Learn all about miniboxing in a 5 minute demo.

Image Processing Example - PNWScala

The following example is based on the miniboxing presentation at PNWScala. A huge thanks to Thomas Lockney and the PNWScala organizers for the wonderful conference and the confreaks guys who recorded the presentation!

This page will guide you through the steps necessary to run the example in the presentation. The pureimage library is located at github.com/stephenjudkins/pureimage. The mock-up used for the presentation is located at github.com/VladUreche/image-example.

To start, clone the pureimage mock-up:

$ git clone https://github.com/VladUreche/image-example.git
Cloning into 'image-example'...

$ cd image-example

Let’s generate the Eclipse project files to load the project in the IDE:

$ sbt eclipse
[info] Loading global plugins from /home/sun/.sbt/0.13/plugins
[info] Done updating.
[info] Successfully created Eclipse project files for project(s):
[info] image-example

Cool. Now, all you need is the latest Scala IDE for Eclipse to load the project. Please use a version for Scala 2.11, in order to stay compatible with the rest of the project. Now, to load the project:

You should see the project in Eclipse:

Open Test.scala from package image.example, located in src/main/scala, and run it:

On my laptop, I got the following times:

Operation took 4192 milliseconds.
Operation took 4957 milliseconds.
Operation took 4755 milliseconds.
Operation took 3969 milliseconds.
Operation took 4073 milliseconds.

The miniboxing plugin generated a couple of warnings during compilation:

One such warning is:

The class image.example.Pixel would benefit from miniboxing type parameter Repr, since it is 
instantiated by a primitive type.

So let’s go in and fix that. Open Pixel.scala and mark the type parameter Repr of class Pixel by @miniboxed:

abstract class Pixel[@miniboxed Repr: Manifest] {
  def r(t: Repr): Double // red
  def g(t: Repr): Double // green
  def b(t: Repr): Double // blue
  def a(t: Repr): Double // alpha
  def pack(r: Double, g: Double, b: Double, a: Double): Repr
  // to allow Image to build an array:
  implicit def manifest = implicitly[Manifest[Repr]]

We can fix the other 8 warnings that appear and recompile. Surprisingly, after compiling again, we get an error:

The method map in class ImageImpl overrides method map in class Image therefore needs to 
have the follwing type parameters marked with @miniboxed: type Repr2.

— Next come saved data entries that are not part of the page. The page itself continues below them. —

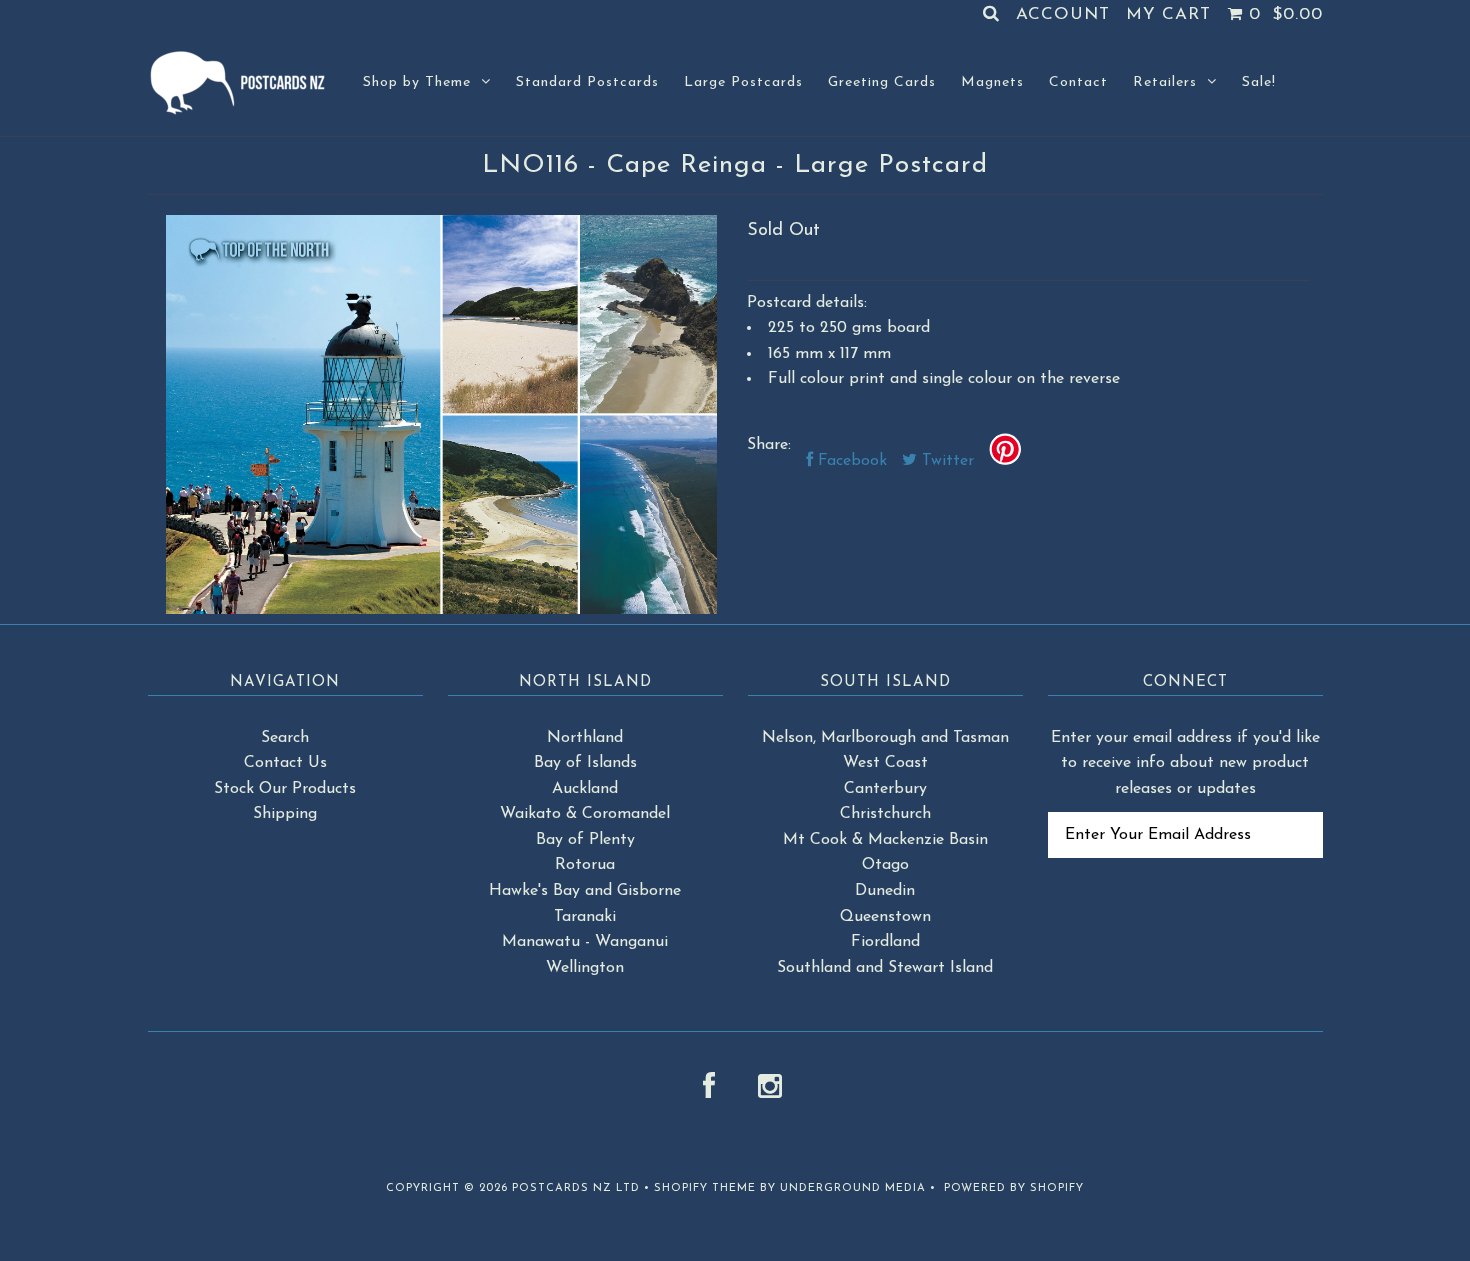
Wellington (585, 968)
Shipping (285, 814)
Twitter (945, 461)
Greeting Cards (882, 82)
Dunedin (885, 891)
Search (285, 738)
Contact (1078, 82)
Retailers (1165, 82)
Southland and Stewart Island (885, 968)
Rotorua (585, 865)
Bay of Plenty (585, 840)
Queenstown (885, 917)
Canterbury (885, 789)
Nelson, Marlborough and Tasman (885, 738)
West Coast (885, 763)
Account (1063, 14)
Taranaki (585, 917)
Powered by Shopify (1014, 1188)
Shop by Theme (417, 82)
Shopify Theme (705, 1188)
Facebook (850, 461)
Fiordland (885, 942)
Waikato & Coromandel (585, 814)
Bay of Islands (585, 763)
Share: (769, 445)
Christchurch (885, 814)
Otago (885, 865)
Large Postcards (743, 82)
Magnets (992, 82)
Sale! (1259, 82)
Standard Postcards (587, 82)
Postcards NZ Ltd (576, 1188)
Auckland (585, 789)
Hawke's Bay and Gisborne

This is because we added the @miniboxed annotation to method map in Image:

abstract class Image[Repr: Pixel] {
  def width: Int
  def height: Int
  def apply(x: Int, y: Int): Repr
  def map[@miniboxed Repr2: Pixel](f: Image[Repr] => Generator[Repr2]): Image[Repr2]

but did not add the annotation to method map in ImageImpl, which extends Image:

private class ImageImpl[Repr: Pixel](val width: Int, val height: Int) extends Image[Repr] {
  def map[Repr2: Pixel](f: Image[Repr] => Generator[Repr2]): Image[Repr2] = {

Let’s fix that:

private class ImageImpl[Repr: Pixel](val width: Int, val height: Int) extends Image[Repr] {
  def map[@miniboxed Repr2: Pixel](f: Image[Repr] => Generator[Repr2]): Image[Repr2] = {

If we recompile, the error is gone, but we get another batch of 26 warnings:

Let’s try to run the program now, despite the warnings:

So by adding a couple of annotations, we just shaved off one quarter of the running time:

Operation took 3082 milliseconds.
Operation took 2998 milliseconds.
Operation took 3017 milliseconds.
Operation took 2535 milliseconds.
Operation took 2615 milliseconds.

Maybe this miniboxing thing is actually worth it…

Let’s now address all the warnings. But let’s be smart about it:

As explained in the command line options, the -P:minibox:mark-all flag will mark all type parameters with @miniboxed automatically.

Recompile and you should not see any more warnings. Now let’s run again:

Operation took 1346 milliseconds.
Operation took 1187 milliseconds.
Operation took 1178 milliseconds.
Operation took 1094 milliseconds.
Operation took 1163 milliseconds.

Wow, that’s four times faster than our initial running time. That’s what miniboxing can do for numeric-intensive applications!